Très souvent indissociable de Joachim Trier (Julie (en 12 chapitres), Thelma, Oslo, 31 août), le scénariste Eskil Vogt semble mieux se tenir derrière la caméra, depuis son « Blind ». De Cannes à Gérardmer, sa dernière œuvre fascine autant qu’il glace le sang. C’est un rendez-vous au détour d’un mélange de genres que le cinéaste norvégien nous propose, où le microcosme de la cour de récréation cohabite subtilement avec celle des adultes. Mais ne nous y trompons pas, ce seront bien les enfants qui seront au commandement et c’est peu dire. Ces âmes « innocentes » n’est qu’une enveloppe factice en réalité, rapprochant cette observation aux super-héros des studios Hollywoodiens, mais en ne choisissant pas la voie pratique. Les costumes moulants et autres abus d’effets spéciaux superposés au placard, vive les vacances d’été.
Alors qu’une famille déménage dans un quartier populaire pour vraisemblablement avoir plus de contrôle sur le quotidien des enfants, nous découvrons la cadette, Ida (Rakel Lenora Fløttum), mortifère jusque dans un élan de violence qu’elle ne contrôle pas. Mais au-delà de son comportement naïf et sans recul sur la souffrance qu’elle pourrait générer, sa sœur ainée se tient là, toujours proche d’elle, mais qui sonne comme le fardeau de toute sa tragédie. Anna (Alva Brynsmo Ramstad) est autiste et manque de lui voler la vedette auprès d’éventuels nouveaux amis, dans un lieu qu’elle découvre finalement avec hostilité. La peur des grands blocs de HLM et les plans qui changent les repères d’espaces alimentent une tension imprévisible, qui peut virer à de la violence crue comme psychologique à tout moment. On pense sans doute inconsciemment au « Chronicle » de Josh Trank dans la construction, mais la subtilité sera présente pour bien s’élever au-dessus de cette œuvre adolescente.
Nous nous trouvons à l’aube de ce segment de vie, où les émotions implosent au cœur des relations familiales ou de groupe. La découverte de pouvoirs télékinésiques et télépathiques nous renverraient presque aux mutants des X-Men. Et ce film partage bien son caractère d’étude sociale à travers le tourment diabolique, d’enfants qui testent leurs limites et qui réagissent à l’instinct. La force du récit vient ainsi de ces jeunes interprètes, formidables et qui arrivent à cultiver une écoute soutenue pour Aisha (Mina Yasmin Bremseth Asheim) et de la colère pour Ben (Sam Ashraf). Tout cela découle bien sur de la distance qui les sépare des parents, absents ou effondrés sous la tâche et la pression de leur monde à eux. Pourtant, ces jeunes en font partie et sont conscients, c’est sans doute une première approche de cette relecture horrifique, car tout se passe dans une réalité froide et similaire aux enjeux du quotidien.

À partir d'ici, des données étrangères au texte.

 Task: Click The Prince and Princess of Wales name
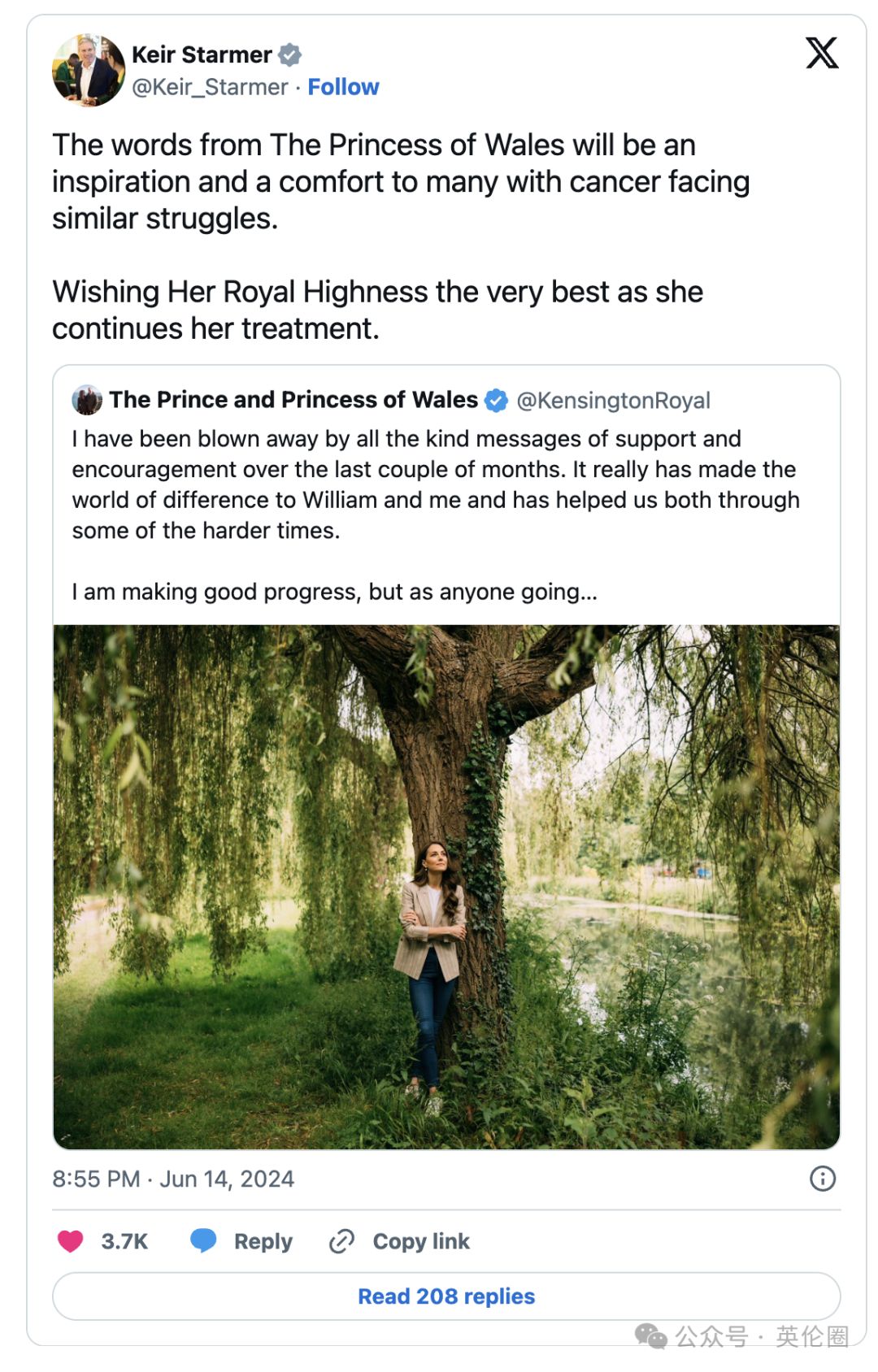click(293, 400)
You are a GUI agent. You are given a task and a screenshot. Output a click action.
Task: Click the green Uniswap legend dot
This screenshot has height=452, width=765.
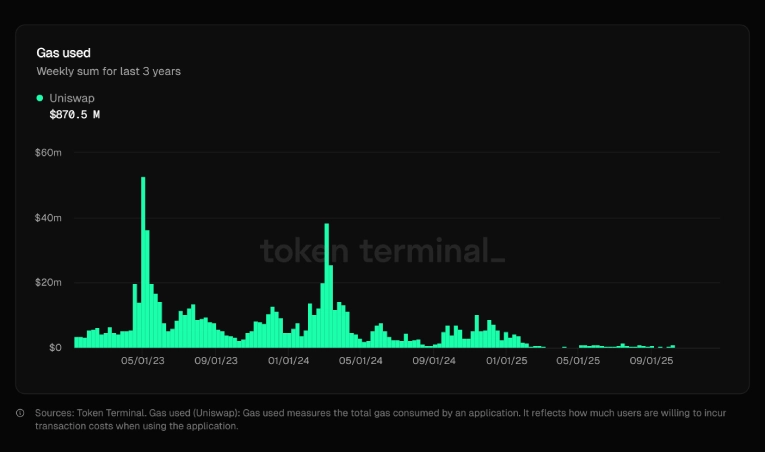[40, 98]
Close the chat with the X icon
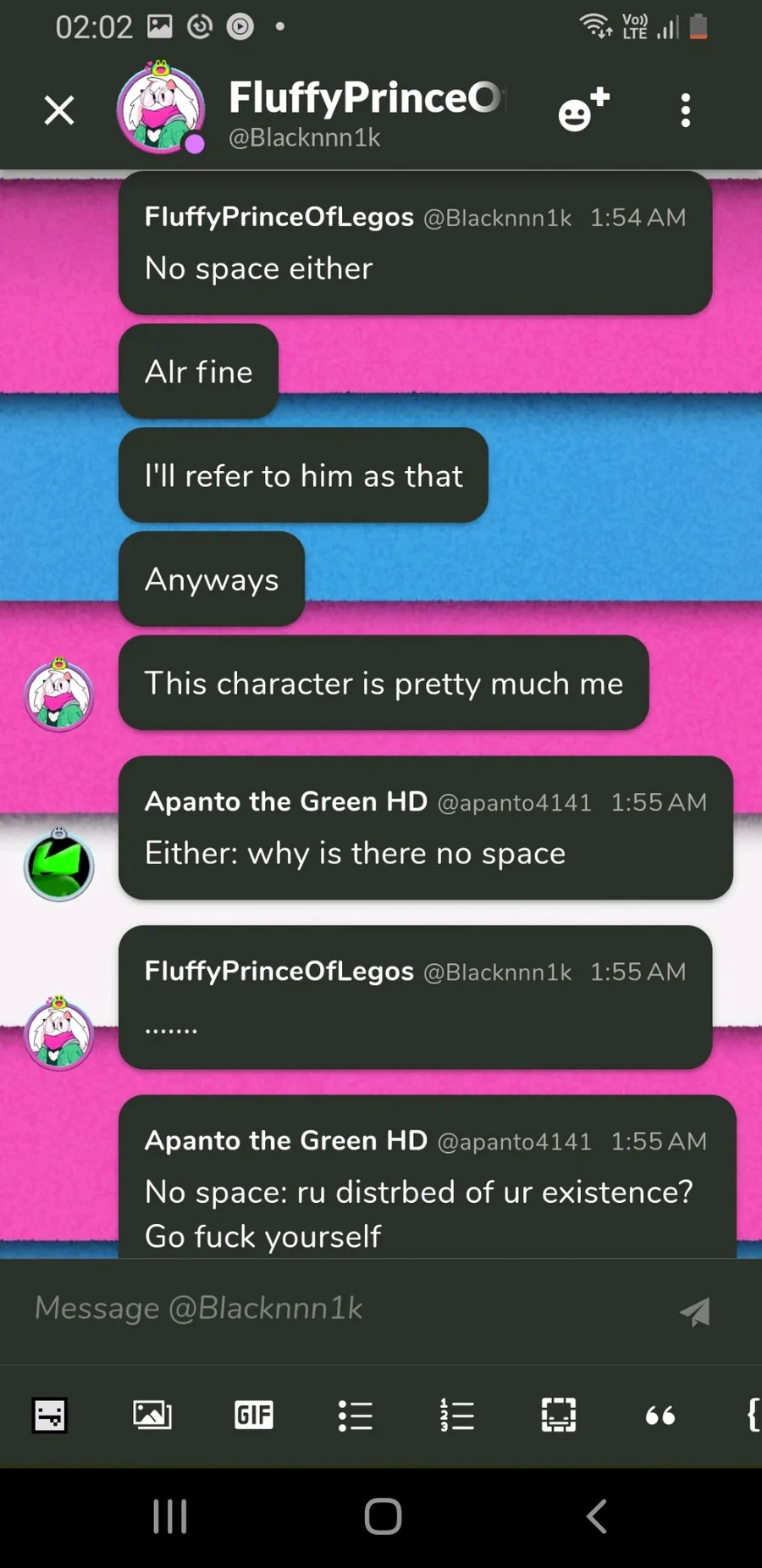The width and height of the screenshot is (762, 1568). click(59, 110)
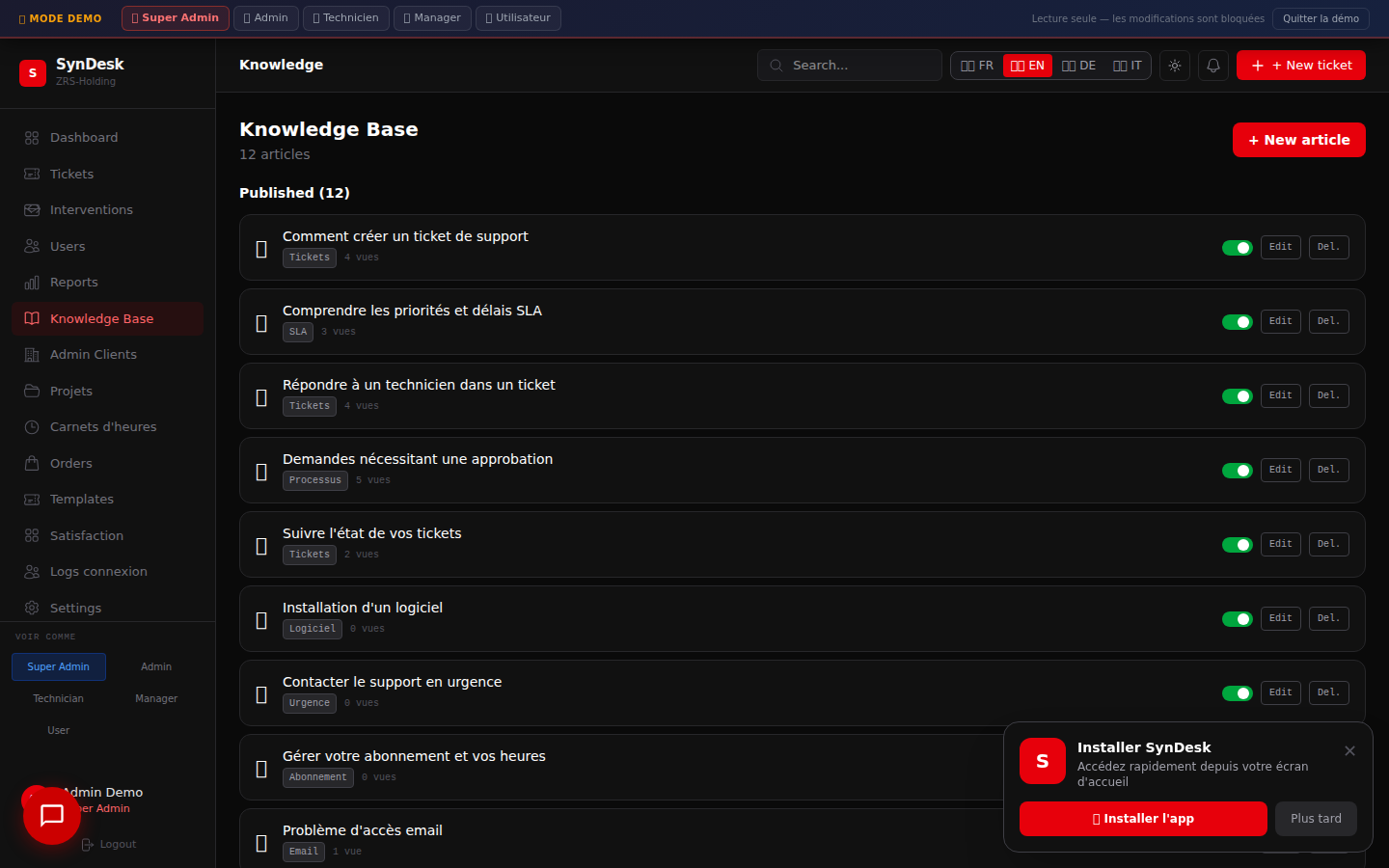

La mise en scène joue sur ces angles morts, dans l’ombre des ténèbres et sous la lumière d’une journée estivale scandinave. Vogt tient son pari sensoriel, peut-être un peu trop juste dans son dernier film. Mais avec « The Innocents » (De uskyldige), il laisse à peine planer le doute sur le malaise et la terreur, qu’il emploie avec autant de force qu’une pichenette. Ce qui compte dans ces jeux d’enfants, c’est cette part de liberté qu’on leur laisse, qu’ils soient aptes ou non à confronter leur conflit par eux-mêmes. Le réalisateur signe ainsi un récit teinté d’une sororité qui gagne à se réconcilier avec ces forces qui les surclasses, leurs pouvoirs bien sûr, mais également tout ce qu’il y a de plus inéluctable, comme des maladies et des peurs, à l’instant où ils commenceront enfin à sortir de ce cercle de violence.